After the 1630s, the sole commission by Shah Ṭahmāsp (r. 1524-76), perhaps the most influential patron of Persian painting (Diba, p. 169), was an illustrated Fāl-nāma (q.v.) “Book of divination,” which contains a painting of Joseph enthroned (Lowery, pp. 120-21). The appeal of Zolayḵā’s love for Joseph as a Sufi allegory underlay the execution of almost countless laconic miniatures of Joseph that illustrated commercially produced versions of Jāmi’s romance, including some whose Persian text was transliterated into another script, such as Hebrew (Taylor, pp. 34-38; Figure 2). Shiraz (Richard, p. 137) and kashmir were the two principal centers of production. A manuscript of Jāmi’s Yusof o Zolayḵā produced in Kashmir in the 18th century contains more than seventy miniatures (Ådahl, p. 12). Miniatures of Joseph continued to illustrate the Bustān of Saʿdi (Canby, p. 130), other Persian classics such as the Divān of Ḥāfeẓ (q.v.; Madraimov, III, p. 15), or works with religious and mythical narratives that invoked Joseph’s story, like Mirḵᵛānd’s Rawżat al-Ṣafā (Milstein, p. 15). Images of Joseph from the later Safavid period are also extant in the wall paintings at the Čehel Sotun (q.v.) palace in Isfahan (Blair and Bloom, p. 195), as well as in single-sheet drawings and portraits that became especially popular from the beginning of the 17th century (Welch, p. 302). The illustration “Zolayḵā meeting Yusof in her newly built palace” in the Golšan anthology (a collection of prose and poetry with 100 miniature illustrating episodes described in poems) from the Zand era (1750-79), paradoxically retains the two-dimensional flatness of earlier schools at the same time as it exhibits devices of European painting such as perspective (Akimushkin, pp. 163-64).

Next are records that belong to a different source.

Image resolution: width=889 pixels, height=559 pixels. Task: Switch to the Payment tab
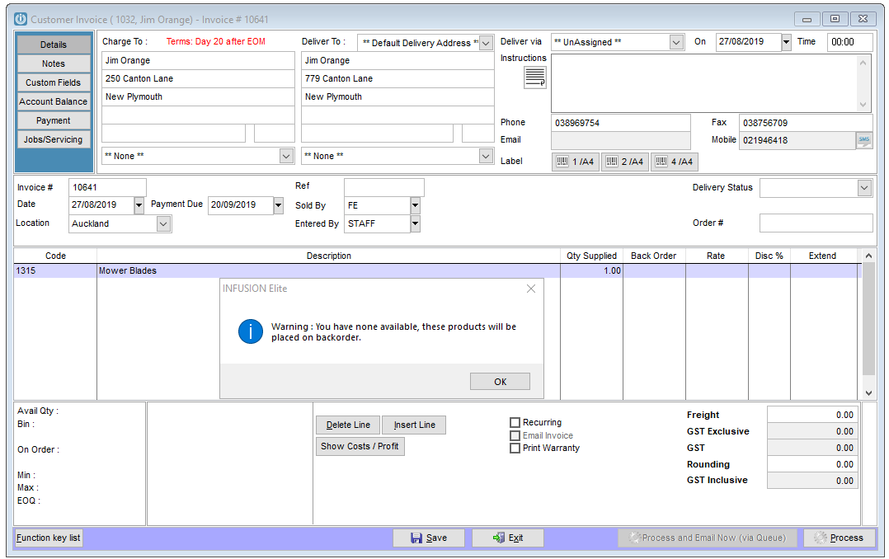(x=54, y=120)
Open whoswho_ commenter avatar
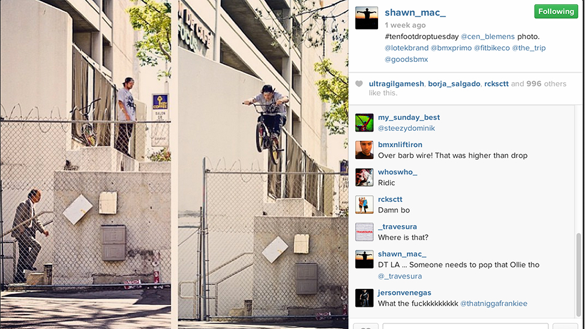 364,177
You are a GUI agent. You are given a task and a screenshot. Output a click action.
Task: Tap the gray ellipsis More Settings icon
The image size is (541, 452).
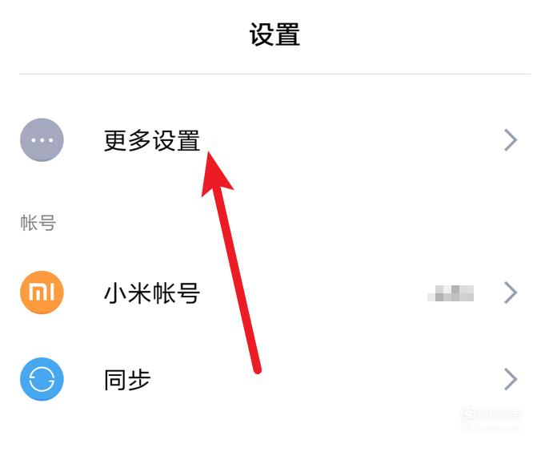point(42,140)
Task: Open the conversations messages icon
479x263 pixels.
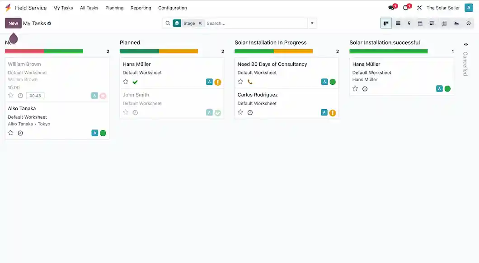Action: [391, 8]
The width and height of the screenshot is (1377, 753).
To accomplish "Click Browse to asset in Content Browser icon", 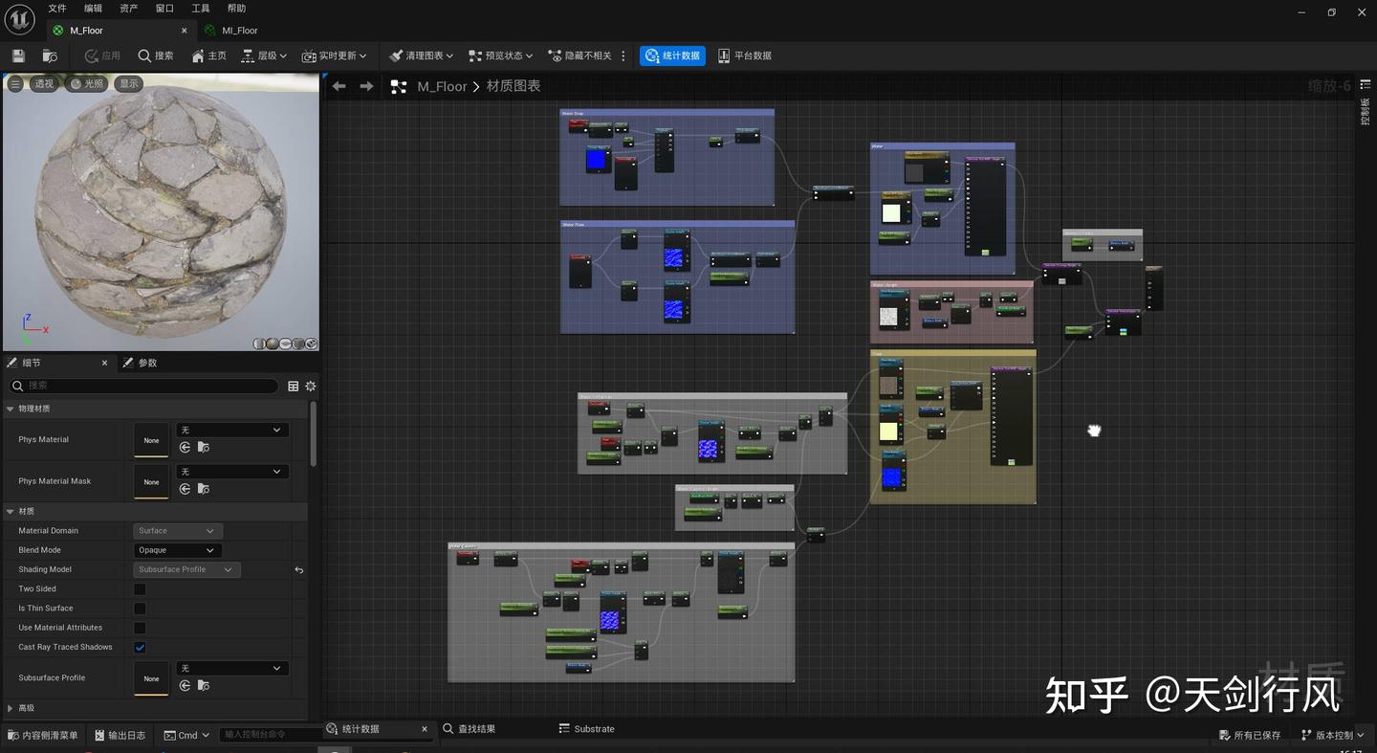I will [50, 55].
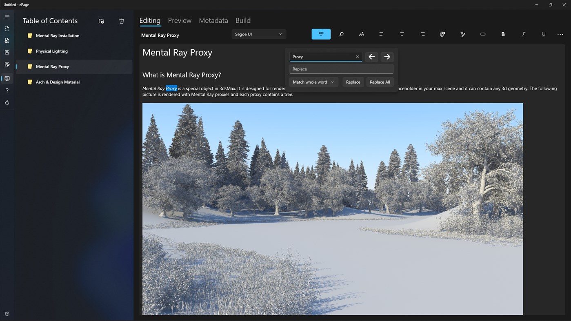This screenshot has width=571, height=321.
Task: Open the Find and Replace tool
Action: tap(341, 34)
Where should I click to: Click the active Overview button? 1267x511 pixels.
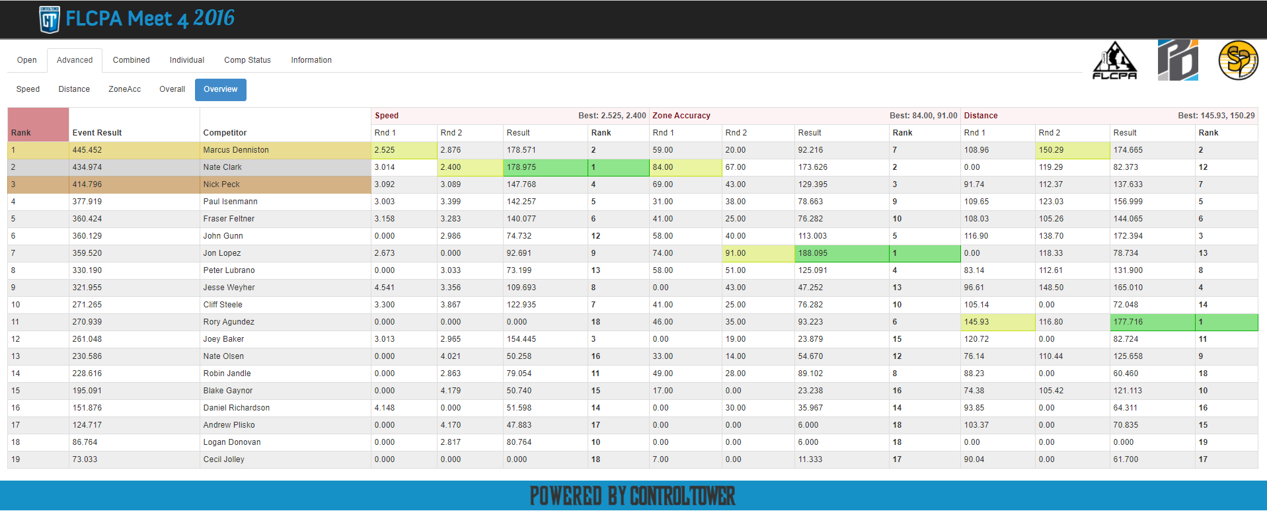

The paintings of “Joseph with a pair of gazelles” in oil on canvas from the 19th century reflects the prominence of life-size painting during the Qajar period (Diba, p. 169; Ekhtiar, p. 194; Figure 3). The definitive development affecting the portrayal of Joseph in the Qajar period is its inclusion, along with heroes of the Šāh-nāma and the martyrs of Karbalā in what is commonly referred to as the coffee-house paintings (naqqāši-e qahva-ḵāna; Floor, 139). This trend in painting continues, mostly on canvas, into the present time (Sayf, pp. 98-101).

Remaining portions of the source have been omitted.